Randall: E no mundo?
Julie: Não sei.
Randall: Bom, cada casa tem uns três ou quatro travesseiros, né?
Julie: É.
Randall: E cada casa tem uns quinze ímãs, né?
Julie: Acho que sim.
Randall: E quinze mais três ou quatro, vamos dizer quatro, dá dezenove, né?
Julie: Isso.
Randall: Então deve ter uns 3 bilhões de coisas moles... e uns 5 bilhões de coisas duras. Qual ganha?
Julie: Acho que as coisas duras.
Até hoje não tenho ideia de onde saíram os "3 bilhões" nem os "5 bilhões".
[...]
Há quem diga que não há questões imbecis. Óbvio que se enganam: acho que minha pergunta sobre coisas moles e duras, por exemplo, extremamente imbecil. Mas tentar responder com meticulosidade a uma dúvida imbecil pode nos levar a lugares bem curiosos." (pp. 13-14.)
MUNROE, Randall. 2014. E se? Respostas científicas para perguntas absurdas. Cia. das Letras. 325 pp.

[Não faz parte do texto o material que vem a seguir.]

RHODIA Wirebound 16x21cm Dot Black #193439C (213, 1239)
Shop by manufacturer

Senhoras mães (e senhores pais), pelo bem do registro histórico, por favor, tal como a Sra. Julie anotem *tudo* o que seus pequenos gênios e pequenas gênias comentam. Pode eventualmente servir de dispositivo de chantagem, caso, futuramente, seu filho já grandinho venha com gracinhas sobre não pagar pensões alimentícias; mas, por certo, a maior utilidade será esse tipo de informação a respeito da ontogenia da curiosidade e, por tabela, do pensamento científico.

P.S. Mais pra frente anuncio a ganhadora ou o ganhador do livro "Em Busca do Infinito" de Ian Stewart.